= Exercise inputs =

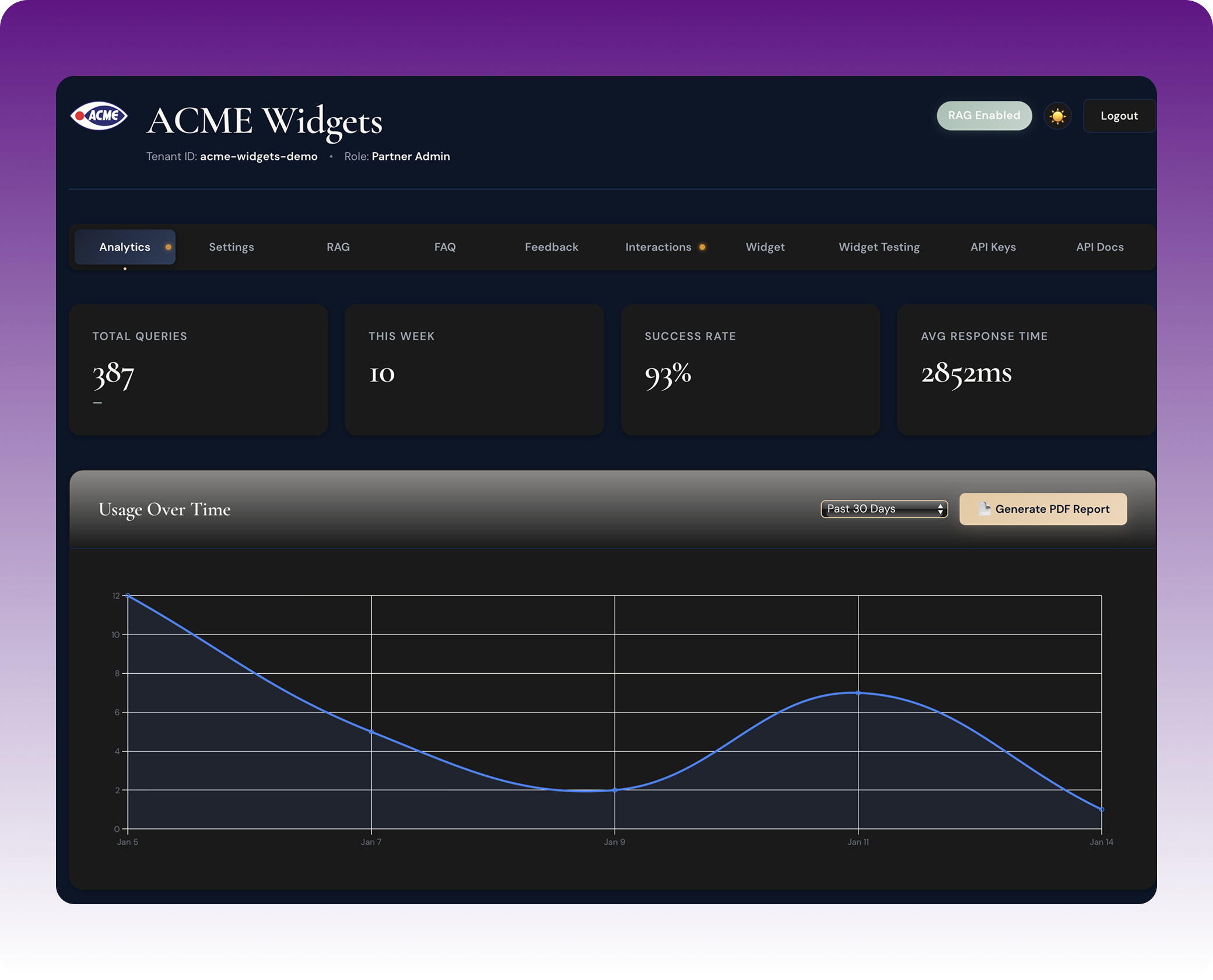The image size is (1213, 980).
Task: Click the stepper arrows on the time range selector
Action: (940, 509)
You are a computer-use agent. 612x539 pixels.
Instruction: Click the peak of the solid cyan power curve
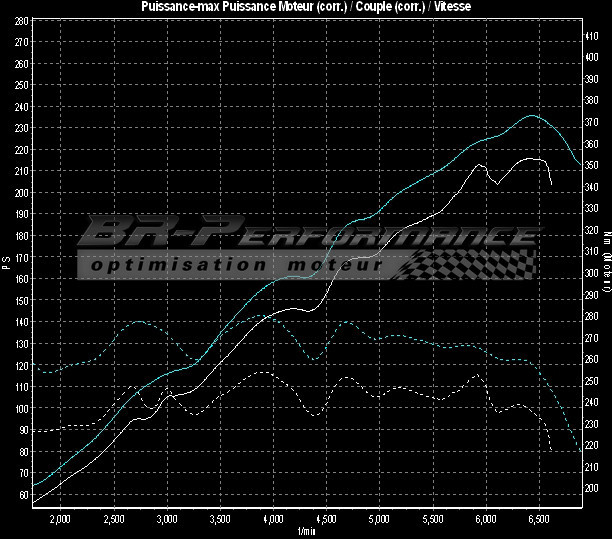pos(532,115)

= Problem to work on =
Update the entries by replacing "cyan" with "blue" and leaving everything else the same. Don't include the pictures in your answer.

= Output =
The image size is (1213, 980).
Task: Click the stepper arrows on the time range selector
Action: (940, 509)
You are a computer-use agent. 612x539 pixels.
Instruction: Click the peak of the solid blue power curve
pos(532,115)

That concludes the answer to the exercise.